[Material provided]
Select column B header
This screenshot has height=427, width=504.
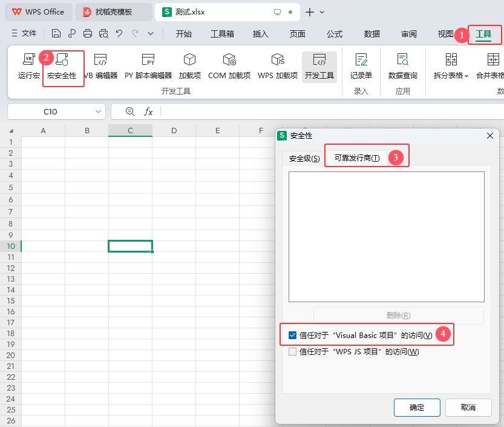pyautogui.click(x=87, y=130)
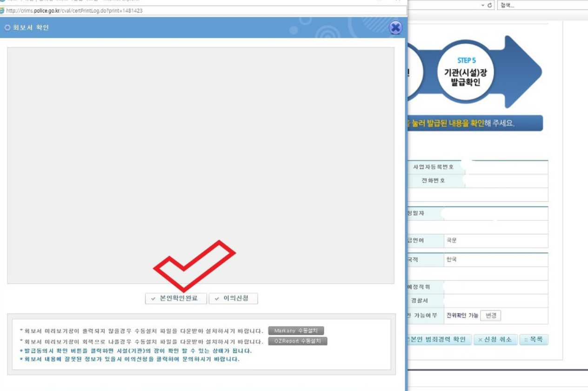Image resolution: width=588 pixels, height=391 pixels.
Task: Click 신청 취소 button
Action: point(495,340)
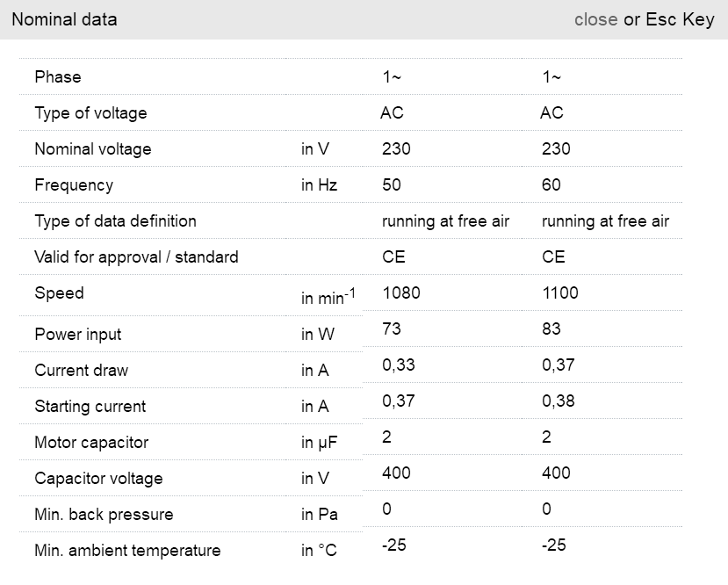Screen dimensions: 728x585
Task: Click the 50 frequency value
Action: click(x=393, y=185)
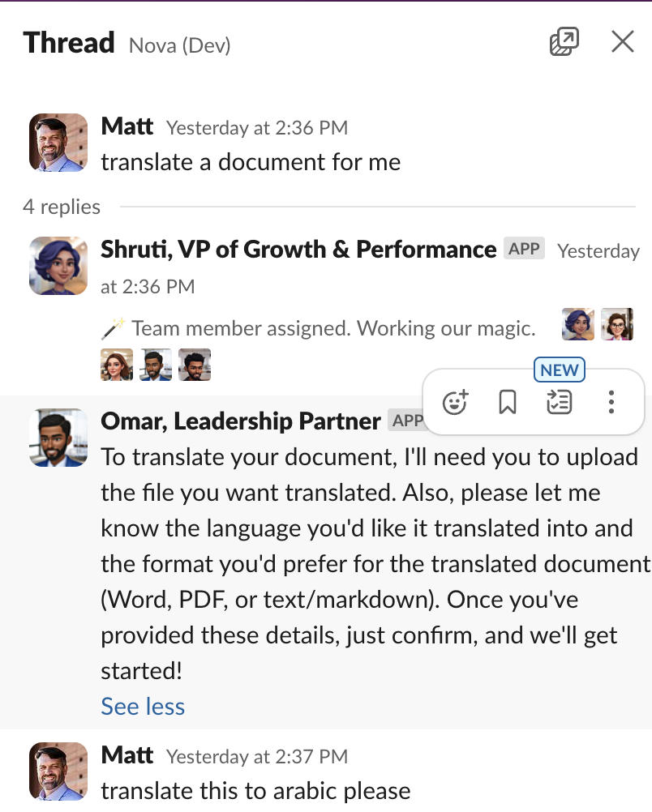
Task: Collapse message with See less
Action: coord(143,707)
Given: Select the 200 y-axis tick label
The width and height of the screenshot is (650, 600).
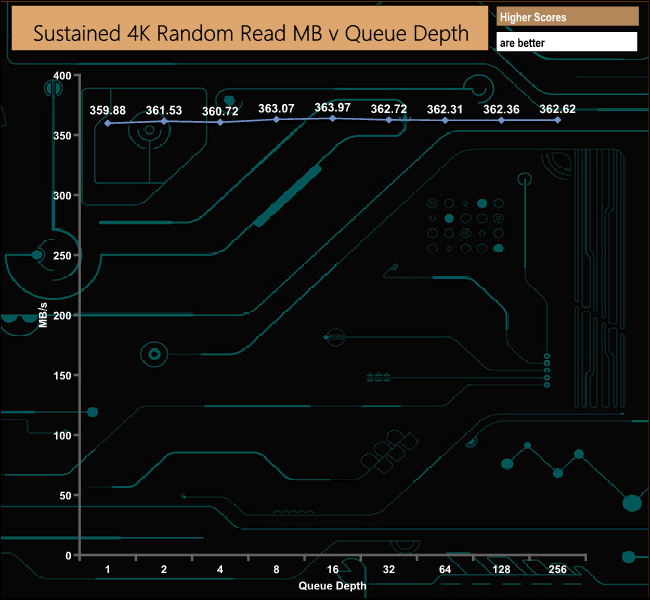Looking at the screenshot, I should tap(63, 316).
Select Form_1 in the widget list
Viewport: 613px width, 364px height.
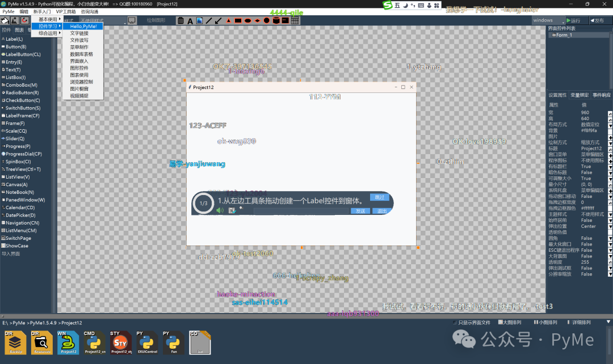564,35
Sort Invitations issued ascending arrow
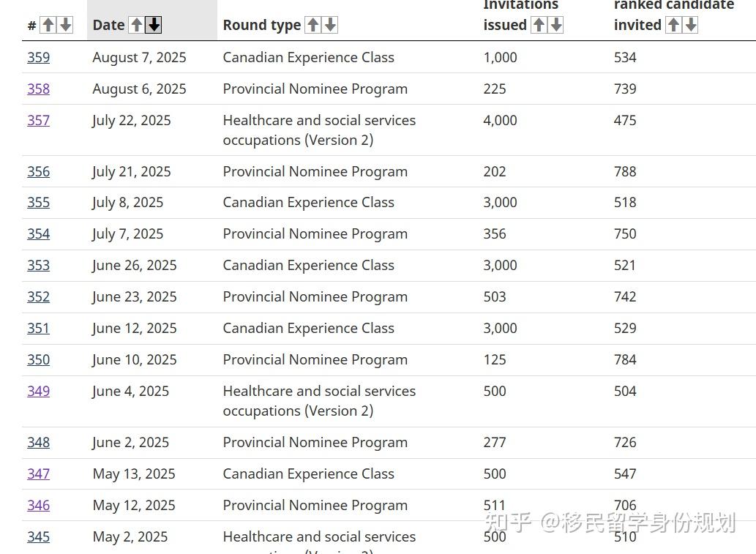 (x=539, y=25)
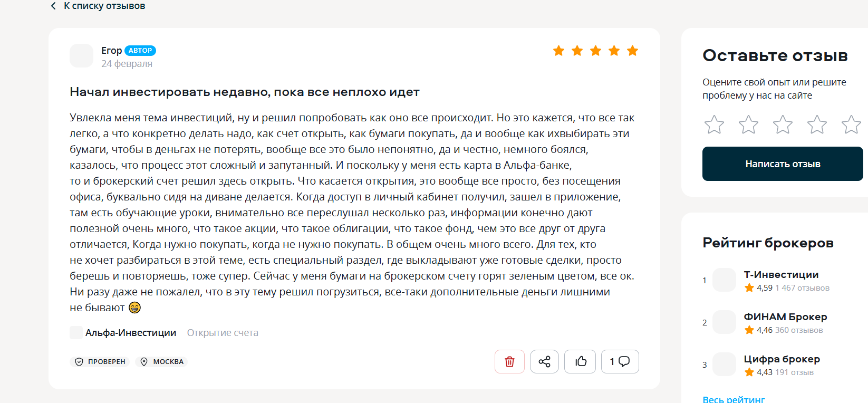The width and height of the screenshot is (868, 403).
Task: Click back chevron to reviews list
Action: 53,6
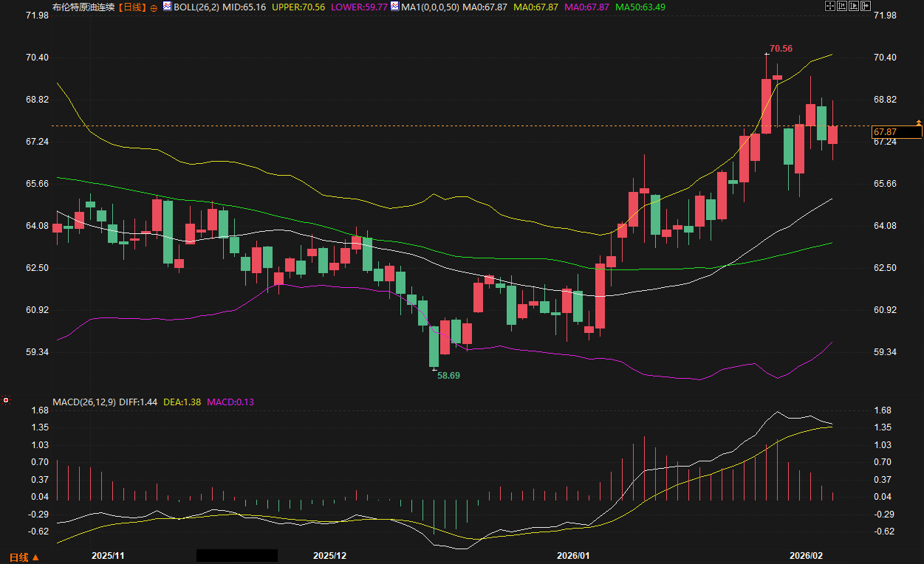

[Try it] For each line in the records that contains the word "Select", make a copy.

[Expected answer]
Select column B header
Given: Select the 200 y-axis tick label
Select Form_1 in the widget list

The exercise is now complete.